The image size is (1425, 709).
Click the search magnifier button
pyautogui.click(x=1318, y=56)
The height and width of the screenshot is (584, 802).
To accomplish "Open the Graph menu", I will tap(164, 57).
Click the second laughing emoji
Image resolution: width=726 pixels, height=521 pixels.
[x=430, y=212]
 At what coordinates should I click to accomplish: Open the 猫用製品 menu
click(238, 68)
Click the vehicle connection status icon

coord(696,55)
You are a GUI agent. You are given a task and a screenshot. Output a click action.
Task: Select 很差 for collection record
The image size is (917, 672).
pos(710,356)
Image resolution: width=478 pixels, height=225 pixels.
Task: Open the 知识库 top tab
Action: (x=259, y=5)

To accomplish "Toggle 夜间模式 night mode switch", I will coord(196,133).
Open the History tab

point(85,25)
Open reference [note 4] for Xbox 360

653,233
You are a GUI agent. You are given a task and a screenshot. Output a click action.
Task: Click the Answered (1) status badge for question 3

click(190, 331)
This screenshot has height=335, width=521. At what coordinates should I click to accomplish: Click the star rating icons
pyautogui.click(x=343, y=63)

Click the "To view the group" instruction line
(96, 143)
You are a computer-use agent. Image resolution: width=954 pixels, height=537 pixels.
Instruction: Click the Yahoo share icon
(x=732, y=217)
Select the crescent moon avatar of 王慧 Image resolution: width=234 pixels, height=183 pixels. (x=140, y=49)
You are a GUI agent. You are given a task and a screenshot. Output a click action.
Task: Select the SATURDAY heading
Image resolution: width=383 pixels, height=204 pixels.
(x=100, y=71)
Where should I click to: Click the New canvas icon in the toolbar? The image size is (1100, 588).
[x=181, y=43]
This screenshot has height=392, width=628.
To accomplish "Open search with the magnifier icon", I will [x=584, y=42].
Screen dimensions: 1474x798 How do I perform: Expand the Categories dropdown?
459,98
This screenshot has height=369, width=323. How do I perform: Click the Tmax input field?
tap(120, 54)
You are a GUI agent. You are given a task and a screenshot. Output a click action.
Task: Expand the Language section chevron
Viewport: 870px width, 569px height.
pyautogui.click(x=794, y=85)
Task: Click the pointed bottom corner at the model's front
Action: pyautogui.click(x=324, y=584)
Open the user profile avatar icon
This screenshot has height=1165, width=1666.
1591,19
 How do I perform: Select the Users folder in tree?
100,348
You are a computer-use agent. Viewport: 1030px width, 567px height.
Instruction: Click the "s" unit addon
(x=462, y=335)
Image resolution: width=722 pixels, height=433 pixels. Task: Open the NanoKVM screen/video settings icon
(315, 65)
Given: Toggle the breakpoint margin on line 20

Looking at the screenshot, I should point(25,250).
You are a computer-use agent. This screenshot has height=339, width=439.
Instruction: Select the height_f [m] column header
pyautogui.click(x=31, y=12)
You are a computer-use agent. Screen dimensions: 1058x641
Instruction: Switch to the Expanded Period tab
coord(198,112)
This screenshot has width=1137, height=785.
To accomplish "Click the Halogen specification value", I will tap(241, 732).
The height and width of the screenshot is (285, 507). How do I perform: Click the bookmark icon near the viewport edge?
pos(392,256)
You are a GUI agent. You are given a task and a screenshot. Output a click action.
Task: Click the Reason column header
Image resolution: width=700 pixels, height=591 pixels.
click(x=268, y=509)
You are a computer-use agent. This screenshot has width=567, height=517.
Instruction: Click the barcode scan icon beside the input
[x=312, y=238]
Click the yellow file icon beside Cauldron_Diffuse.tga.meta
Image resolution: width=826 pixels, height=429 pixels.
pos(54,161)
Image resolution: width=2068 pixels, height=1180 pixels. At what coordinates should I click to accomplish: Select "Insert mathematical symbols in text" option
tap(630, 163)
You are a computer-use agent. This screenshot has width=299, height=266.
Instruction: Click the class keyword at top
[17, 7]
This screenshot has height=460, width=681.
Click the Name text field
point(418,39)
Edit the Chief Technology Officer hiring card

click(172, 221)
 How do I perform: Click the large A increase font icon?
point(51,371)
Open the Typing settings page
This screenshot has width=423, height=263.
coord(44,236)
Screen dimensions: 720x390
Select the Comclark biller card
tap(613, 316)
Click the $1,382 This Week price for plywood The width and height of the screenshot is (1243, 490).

......

EXERCISE PROMPT:
All of the entries should be written out again exactly.

RESPONSE TO THE EXERCISE:
The image size is (1425, 709).
Click the search magnifier button
pyautogui.click(x=1318, y=56)
The height and width of the screenshot is (584, 802).
To accomplish "Open the Graph menu", I will tap(164, 57).
Click the second laughing emoji
Image resolution: width=726 pixels, height=521 pixels.
[x=430, y=212]
 At what coordinates should I click to accomplish: Open the 猫用製品 menu
click(238, 68)
Click the vehicle connection status icon

coord(696,55)
You are a GUI agent. You are given a task and a screenshot. Output a click action.
Task: Select 很差 for collection record
The image size is (917, 672).
pos(710,356)
Image resolution: width=478 pixels, height=225 pixels.
Task: Open the 知识库 top tab
Action: (x=259, y=5)

To accomplish "Toggle 夜间模式 night mode switch", I will coord(196,133).
Open the History tab

point(85,25)
Open reference [note 4] for Xbox 360

653,233
You are a GUI agent. You are given a task and a screenshot. Output a click action.
Task: Click the Answered (1) status badge for question 3

click(190, 331)
This screenshot has height=335, width=521. At what coordinates should I click to accomplish: Click the star rating icons
pyautogui.click(x=343, y=63)

Click the "To view the group" instruction line
(96, 143)
You are a computer-use agent. Image resolution: width=954 pixels, height=537 pixels.
Instruction: Click the Yahoo share icon
(x=732, y=217)
Select the crescent moon avatar of 王慧 Image resolution: width=234 pixels, height=183 pixels. (x=140, y=49)
You are a GUI agent. You are given a task and a screenshot. Output a click action.
Task: Select the SATURDAY heading
Image resolution: width=383 pixels, height=204 pixels.
(x=100, y=71)
Where should I click to: Click the New canvas icon in the toolbar? The image size is (1100, 588).
[x=181, y=43]
This screenshot has height=392, width=628.
To accomplish "Open search with the magnifier icon", I will [x=584, y=42].
Screen dimensions: 1474x798 How do I perform: Expand the Categories dropdown?
459,98
This screenshot has height=369, width=323. How do I perform: Click the Tmax input field?
tap(120, 54)
You are a GUI agent. You are given a task and a screenshot. Output a click action.
Task: Expand the Language section chevron
Viewport: 870px width, 569px height.
pyautogui.click(x=794, y=85)
Task: Click the pointed bottom corner at the model's front
Action: pyautogui.click(x=324, y=584)
Open the user profile avatar icon
This screenshot has height=1165, width=1666.
1591,19
 How do I perform: Select the Users folder in tree?
100,348
You are a computer-use agent. Viewport: 1030px width, 567px height.
Instruction: Click the "s" unit addon
(x=462, y=335)
Image resolution: width=722 pixels, height=433 pixels. Task: Open the NanoKVM screen/video settings icon
(315, 65)
Given: Toggle the breakpoint margin on line 20

Looking at the screenshot, I should point(25,250).
You are a computer-use agent. This screenshot has height=339, width=439.
Instruction: Select the height_f [m] column header
pyautogui.click(x=31, y=12)
You are a computer-use agent. Screen dimensions: 1058x641
Instruction: Switch to the Expanded Period tab
coord(198,112)
This screenshot has width=1137, height=785.
To accomplish "Click the Halogen specification value", I will tap(241, 732).
The height and width of the screenshot is (285, 507). How do I perform: Click the bookmark icon near the viewport edge?
pos(392,256)
You are a GUI agent. You are given a task and a screenshot. Output a click action.
Task: Click the Reason column header
Image resolution: width=700 pixels, height=591 pixels.
click(x=268, y=509)
You are a computer-use agent. This screenshot has width=567, height=517.
Instruction: Click the barcode scan icon beside the input
[x=312, y=238]
Click the yellow file icon beside Cauldron_Diffuse.tga.meta
Image resolution: width=826 pixels, height=429 pixels.
pos(54,161)
Image resolution: width=2068 pixels, height=1180 pixels. At what coordinates should I click to accomplish: Select "Insert mathematical symbols in text" option
tap(630, 163)
You are a computer-use agent. This screenshot has width=299, height=266.
Instruction: Click the class keyword at top
[17, 7]
This screenshot has height=460, width=681.
Click the Name text field
point(418,39)
Edit the Chief Technology Officer hiring card

click(172, 221)
 How do I perform: Click the large A increase font icon?
point(51,371)
Open the Typing settings page
This screenshot has width=423, height=263.
coord(44,236)
Screen dimensions: 720x390
Select the Comclark biller card
tap(613, 316)
Click the $1,382 This Week price for plywood The width and height of the screenshot is (1243, 490).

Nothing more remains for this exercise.